重要
$scoreFusion
is only available for deployments that use MongoDB 8.2+.
定义
$scoreFusion
$scoreFusion
first executes all input pipelines independently and then de-duplicates and combines the input pipeline results into a final scored results set.$scoreFusion
outputs a ranked set of documents based on the scores of the documents and weights from their input pipelines. You can specify an arithmetic expression to compute the score based on the input scores from the pipeline stage. By default, it uses the average of the scores for the documents from the different input pipeline stages.Use
$scoreFusion
to search for documents in a single collection based on multiple criteria and retrieve a final scored result set that factors in all specified criteria.
语法
该阶段采用以下语法:
{ $scoreFusion: { input: { pipelines: { <input-pipeline-name>: <expression>, <input-pipeline-name>: <expression>, ... }, normalization: "none|sigmoid|minMaxScaler" }, combination: { weights: { <input-pipeline-name>: <numeric expression>, <input-pipeline-name>: <numeric expression>, ... }, method: "avg|expression", expression: <expression> } } }
字段
$scoreFusion
采用以下字段:
字段 | 类型 | 说明 |
---|---|---|
| 对象 | Defines the input that |
| 对象 | Contains a map of pipeline names to the aggregation stages that define that pipeline. |
| 字符串 | Normalizes the score to the range
|
| 对象 | 可选。定义如何合并 |
| 对象 | Optional. Weights to apply to the normalized input pipeline scores when combining the results. Corresponds to the input pipelines, one per pipeline. The default weight is |
| 字符串 | Optional. Specifies method for combining scores. Value can be:
如果省略,则默认值为 |
| Arithmetic Expression | Optional. Specifies the logic for combining the input scores. This is the custom expression that is used when Mutually exclusive with |
| 布尔 | Optional. Specifies whether to include detailed scoring information from each input pipeline in the output document's metadata.

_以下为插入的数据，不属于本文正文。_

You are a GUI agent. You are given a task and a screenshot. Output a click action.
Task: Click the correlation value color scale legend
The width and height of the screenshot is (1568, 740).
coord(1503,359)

If omitted, default to |
行为
集合
您只能将 $scoreFusion
与单个集合一起使用。您不能在数据库范围内使用此聚合阶段。
De-Duplication
$scoreFusion
对最终输出中多个输入管道的结果去重。每个唯一的输入文档在 $scoreFusion
输出中最多出现一次,无论该文档在输入管道输出中出现多少次。
输入管道
Each input
pipeline must be both a Selection Pipeline and a Scoring Pipeline.
选择管道
选择管道从集合中检索一设立文档,并且在检索后不执行任何修改。 $scoreFusion
比较不同输入管道中的文档,这要求所有输入管道输出相同的未经修改的文档。
选择管道必须仅包含以下阶段:
类型 | 阶段(Stages) |
---|---|
搜索阶段 |
|
对阶段进行排序 | |
分页阶段 |
Scoring Pipeline
A scoring pipeline sorts or orders documents based on the score of the documents. $scoreFusion
uses the order of scored pipeline results to influence the output scores. Scoring pipelines must meet one of the following criteria:
输入管道名称
input
中的管道名称必须符合以下限制:
不得为空字符串
不得以
$
不得在字符串中的任何位置包含 ASCII 空字符分隔符
\0
不得包含
.
scoreDetails
如果将 scoreDetails
设立为 true
,$scoreFusion
则会为每个文档创建一个 scoreDetails
元元数据字段。 scoreDetails
字段包含有关最终排名的信息。
注意
When you set scoreDetails
to true
, $scoreFusion
sets the scoreDetails
metadata field for each document. By default, it doesn't automatically output the scoreDetails
metafield.
To view the scoreDetails
metadata field, you must explicitly set it through the $meta
expression in a stage like $project
, $addFields
, or $set
.
scoreDetails
字段包含以下子字段:
字段 | 说明 |
---|---|
| The numerical value of the score for this document. |
| A description of how |
| The normalization method used to normalize the score. |
| The combination method and expression used to combine the pipeline results. |
| 一个大量,其中每个大量条目都包含有关输出此文档的输入管道的信息。 |
details
字段中的每个大量条目都包含以下子字段:
字段 | 说明 |
---|---|
| 输出此文档的输入管道的名称。 |
| The score of the document from the pipeline before normalization. |
| 输入管道的权重。 |
| 可选。如果输入管道输出此文档的 |
| 输入管道的 |
警告
MongoDB不保证 scoreDetails
的任何特定输出格式。
例子
The following code blocks show the scoreDetails
field for a $scoreFusion
operation with $search
, $vectorSearch
, and $match
input pipelines:
scoreDetails: { value: 7.847857250621068, description: 'the value calculated by combining the scores (either normalized or raw) across input pipelines from which this document is output from:', normalization: 'sigmoid', combination: { method: 'custom expression', expression: "{ string: { $sum: [ { $multiply: [ '$$searchOne', 10 ] }, '$$searchTwo' ] } }" }, details: [ { inputPipelineName: 'searchOne', inputPipelineRawScore: 0.7987099885940552, weight: 1, value: 0.6896984675751023, details: [] }, { inputPipelineName: 'searchTwo', inputPipelineRawScore: 2.9629626274108887, weight: 1, value: 0.950872574870045, details: [] } ] }
解释结果
MongoDB将$scoreFusion
操作转换为一设立现有的聚合阶段,这些阶段在查询执行之前结合起来计算输出结果。 $scoreFusion
操作的“解释结果”显示了$scoreFusion
用于构成最终结果的根本的聚合阶段的完整执行情况。
示例
此示例使用具有嵌入和文本字段的集合。在集合上创建 search
和 vectorSearch
类型索引。
以下索引定义自动为集合中的所有动态可索引字段编制索引,以便对索引字段运行$search
查询。
db.embedded_movies.createSearchIndex( "<INDEX_NAME>", { mappings: { dynamic: true } } )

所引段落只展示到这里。